Le coltellate fatali in cucina dopo l’ennesimo litigio
COLLEFERRO (RM) – Ennesima tragedia ai danni di una donna, moglie e madre. Joanna Rouissi, 50 anni, è stata uccisa in un appartamento a pianterreno di via Cristoforo Colombo a Colleferro, in provincia di Roma. A colpirla a morte con quattro coltellate alla gola, davanti a uno dei cinque figli della coppia, è stato il marito Mohamed Habib Rouissi, 69 anni, ex operaio edile in pensione di origini tunisine. La tragedia è avvenuta intorno alle 15.30 nella zona di Colle Sant’Antonino, all’interno della casa dove la donna, casalinga di origini polacche, viveva con il marito e i cinque figli. Al culmine dell’ennesimo litigio esploso in cucina, il 69enne avrebbe afferrato un coltello, scagliandosi contro la moglie: l’ha quindi colpita ripetutamente alla gola sotto gli occhi del figlio di soli nove anni. In casa c’era anche il figlio più grande della coppia, 20 anni, che ha provato – invano – a fermare la furia omicida del padre.

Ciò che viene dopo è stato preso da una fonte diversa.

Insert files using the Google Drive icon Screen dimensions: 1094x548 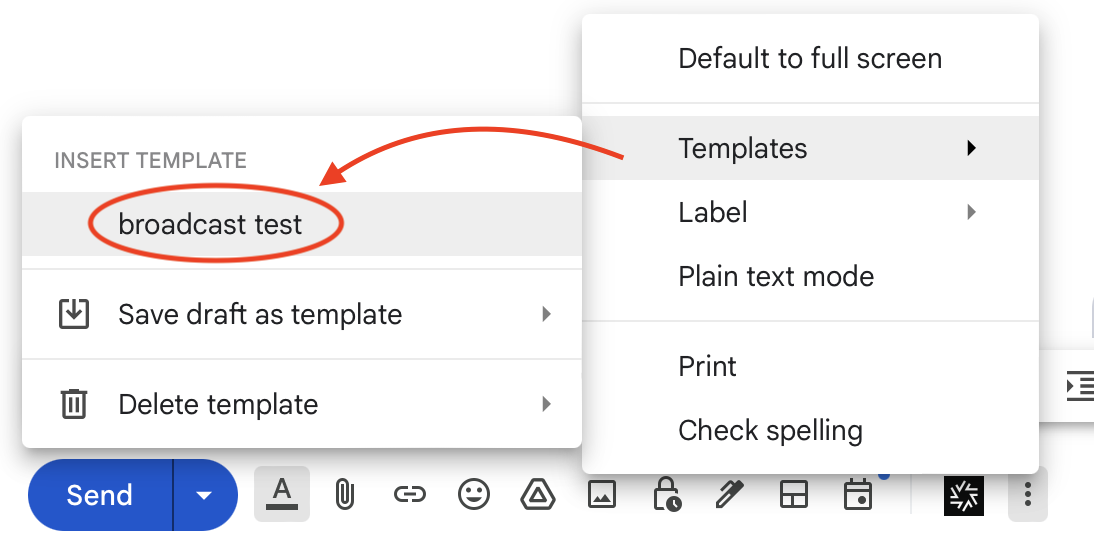tap(538, 494)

Dopo aver abbandonato l’arma sul pavimento, l’uomo è uscito di casa a piedi. La sorella maggiore, appena rincasata, si è trovata di fronte il fratellino sotto shock e la madre agonizzante. A chiamare i soccorsi, alle 15.30, la figlia maggiore, che era appena rincasata, ma per la donna non c’è stato nulla da fare, è morta tra le sue braccia.
Mohamed non si è però allontanato molto, i poliziotti del commissariato di Colleferro lo hanno rintracciato e fermato. «Sono stato io, ho ucciso Johana», ha confessato subito. È stato arrestato per femminicidio su ordine della Procura di Velletri, diretta dal procuratore Carlo Villani.
Ora i cinque figli della coppia sono stati presi in carico e accolti in una struttura protetta.
Secondo indiscrezioni, l’uomo non era nuovo a scatti d’ira e violenza, tanto che la donna avrebbe contattato uno psichiatra che lo prendesse in cura, comportamenti che non manifestava mai all’esterno, ma che dentro le quattro mura diventavano insostenibili per la donna.
Saranno ora le indagini, a confermare se in precedenza, anche in tempi recenti, ci siano stati episodi di violenza nei confronti della 50enne e se la donna sia stata assistita in maniera adeguata.
“Segnali” che secondo il primo cittadino sarebbero stati visibili, come riportano le parole rilasciate a La Presse: “Da quello che possiamo capire, la signora era abbastanza conosciuta in zona e da alcune famiglie di Colleferro. Da quanto emerge, in qualche modo c’erano segnali di questa situazione che, però, evidentemente, sono sfuggiti o non sono stati ritenuti così pericolosi”.